Earlier this week, Ontario PC leader Doug Ford made an announcement that sent a shock wave through the canyons of Bay Street. His first act, should he be elected premier, said Ford, would be to fire Mayo Schmidt, the president and CEO of Hydro One, and the company’s entire board of directors.
Ford’s language was stark. “If they don’t [resign] … let me tell you something. When I’m Premier, you’d better believe I’m kicking each and every one of them out the door and taking their hands out of the pockets of hardworking taxpayers.”
Rarely is such blunt and aggressive language used in Ontario public life. Predictably, the announcement was met with recrimination. Sceptics, business leaders and pundits alike quickly noted that the premier would have no such authority to deliver on his promise upon reaching power.
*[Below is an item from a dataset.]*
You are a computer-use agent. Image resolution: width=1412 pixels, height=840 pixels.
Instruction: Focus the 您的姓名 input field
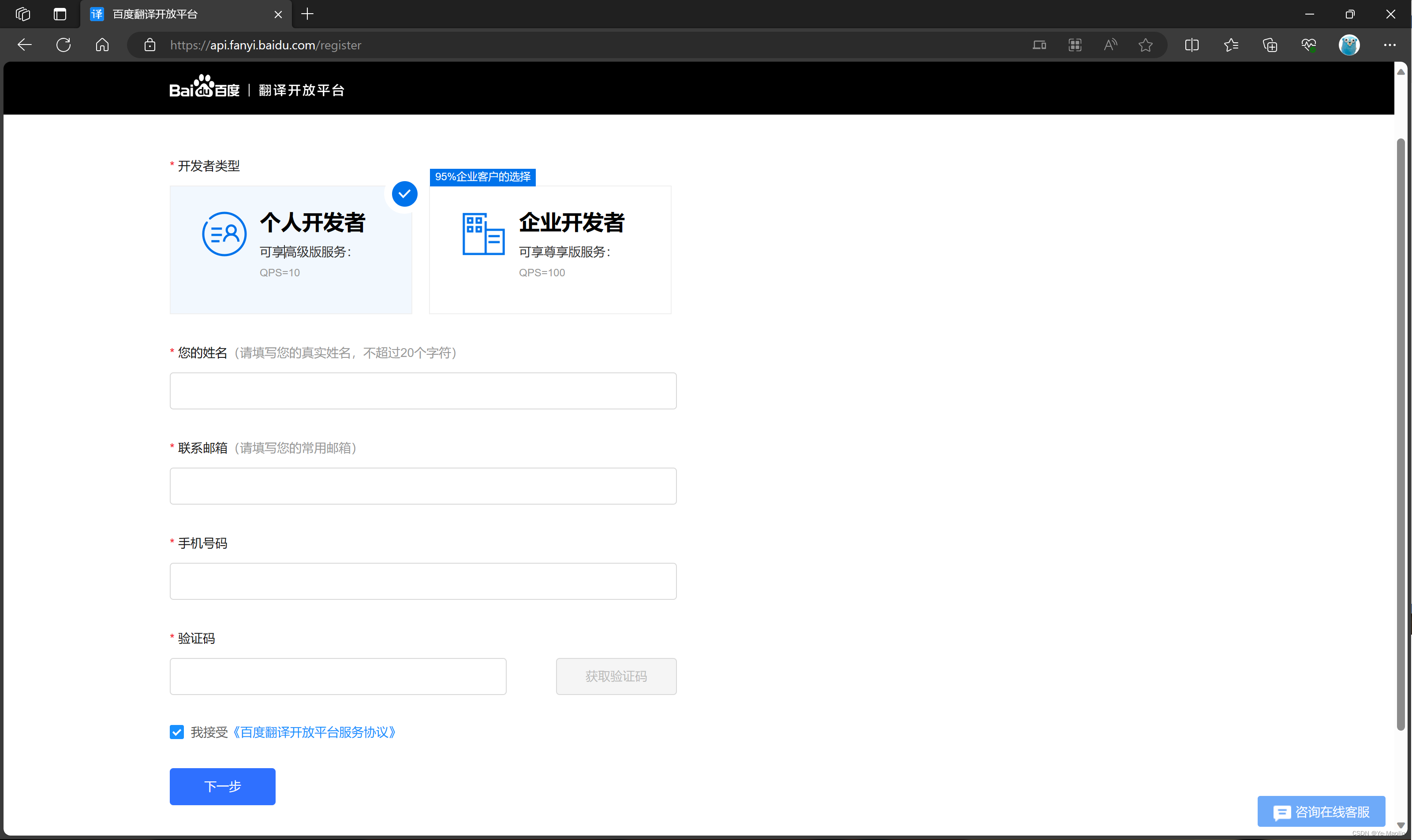[x=422, y=390]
Hydro One itself immediately released a statement defending its compensation structure. The organization forcefully argued that its pay policies were in line with competitors and cost ratepayers mere cents on the dollar. Hydro One’s statement went on to remind Ontarians that they are an efficient and dedicated provider of energy.
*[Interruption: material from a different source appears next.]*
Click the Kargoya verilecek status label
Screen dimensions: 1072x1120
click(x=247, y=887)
But while the business community and other stakeholders were quickly lining up behind Hydro One’s board and executive team, a different coalition of voting interests was forming.
Ford knows well that for his electoral fortunes, there is nothing more helpful than a sweeping referendum on the governmental and economic institutions that underpin Ontario’s current system.
If the critics say it can’t be done, all the better. Ford knows that the Ontario voter is both frustrated and angry. And he knows they don’t care about details, they just want action. And so, he’s channelling that anger, refusing to get confused by details and he’s promising action.